Plasma mediated immobilization of metformin on polyethylene: effects on drug release, antibacterial activity, and biocompatibility.

Abstract

Metformin, a widely used antidiabetic drug, has gained attention for its potential applications in antimicrobial surfaces, delivery systems, and anticancer therapy. However, immobilizing metformin in a stable, bioactive, and dose-controllable manner onto a chemically inert, hydrophobic surface is challenging. The objective of this study is to immobilize metformin at various concentration (0.5, 1, 2, 5, 10, and 20 g·L^-1) onto low-density polyethylene (LDPE) surfaces by a multistep approach with the aim of creating bioactive coatings. In this approach, LDPE was first treated with a 40 kHz low pressure plasma discharge in air atmosphere, followed by non-covalent attachment of acrylic acid via a grafting technique. Metformin was covalently attached to the surface via N-(3-Dimethylaminopropyl)-N'-ethylcarbodiimide hydrochloride (EDC) and N-Hydroxysuccinimide (NHS) activation, while its presence on the polymer surface was confirmed by Water contact angle (WCA), Fourier transform infrared spectroscopy (FTIR) and X-ray photoelectron spectroscopy (XPS) and scanning electron microscopy (SEM).

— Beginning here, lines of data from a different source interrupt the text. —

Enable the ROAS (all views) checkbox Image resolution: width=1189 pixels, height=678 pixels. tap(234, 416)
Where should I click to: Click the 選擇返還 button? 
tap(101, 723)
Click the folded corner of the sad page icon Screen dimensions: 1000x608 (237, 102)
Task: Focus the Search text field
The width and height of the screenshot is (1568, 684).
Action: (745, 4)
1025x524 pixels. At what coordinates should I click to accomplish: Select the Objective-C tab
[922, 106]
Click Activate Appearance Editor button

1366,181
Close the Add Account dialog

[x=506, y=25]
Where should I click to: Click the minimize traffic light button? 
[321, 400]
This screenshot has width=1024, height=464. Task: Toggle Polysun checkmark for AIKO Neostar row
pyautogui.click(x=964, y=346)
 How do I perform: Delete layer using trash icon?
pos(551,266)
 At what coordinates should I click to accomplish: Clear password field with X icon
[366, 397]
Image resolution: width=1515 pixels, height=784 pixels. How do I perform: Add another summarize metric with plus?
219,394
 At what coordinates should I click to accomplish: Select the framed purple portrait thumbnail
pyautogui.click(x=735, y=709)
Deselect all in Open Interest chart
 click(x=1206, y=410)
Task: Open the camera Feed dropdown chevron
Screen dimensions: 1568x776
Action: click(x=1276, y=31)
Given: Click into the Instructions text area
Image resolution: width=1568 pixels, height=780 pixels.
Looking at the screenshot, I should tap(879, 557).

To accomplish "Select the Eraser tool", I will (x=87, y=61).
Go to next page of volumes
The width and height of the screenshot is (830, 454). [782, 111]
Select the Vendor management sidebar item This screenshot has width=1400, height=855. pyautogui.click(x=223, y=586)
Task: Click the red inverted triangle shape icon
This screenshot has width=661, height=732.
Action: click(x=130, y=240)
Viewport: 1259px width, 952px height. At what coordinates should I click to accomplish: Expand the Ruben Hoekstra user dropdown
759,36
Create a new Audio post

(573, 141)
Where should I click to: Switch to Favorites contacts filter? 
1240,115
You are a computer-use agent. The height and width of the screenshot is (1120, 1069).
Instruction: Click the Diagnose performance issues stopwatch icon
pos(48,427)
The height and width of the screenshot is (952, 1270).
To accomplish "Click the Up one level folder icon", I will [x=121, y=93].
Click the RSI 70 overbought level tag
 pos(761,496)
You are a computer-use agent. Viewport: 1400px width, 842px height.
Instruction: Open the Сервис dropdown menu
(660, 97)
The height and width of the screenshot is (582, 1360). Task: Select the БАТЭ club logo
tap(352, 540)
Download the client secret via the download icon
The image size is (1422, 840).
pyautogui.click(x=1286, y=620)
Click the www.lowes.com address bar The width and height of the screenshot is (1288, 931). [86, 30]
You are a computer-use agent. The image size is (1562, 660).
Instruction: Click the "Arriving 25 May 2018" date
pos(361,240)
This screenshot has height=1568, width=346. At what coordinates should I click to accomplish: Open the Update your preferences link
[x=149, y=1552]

Sustained metformin release with a shift from Fickian to first-order kinetics was observed at higher drug loading. Antibacterial testing against Staphylococcus aureus and Escherichia coli showed no antibacterial effect at the selected concentration levels. Cytocompatibility assays with multipotent mesenchymal cells showed good biocompatibility of modified surfaces, with only dose-dependent cytotoxicity at higher metformin concentrations (>5 g·L^-1). These results demonstrate that despite the absence of antibacterial effects, the developed system offers a promising platform for further biomedical applications requiring controlled drug surface functionalization and retained cytocompatibility.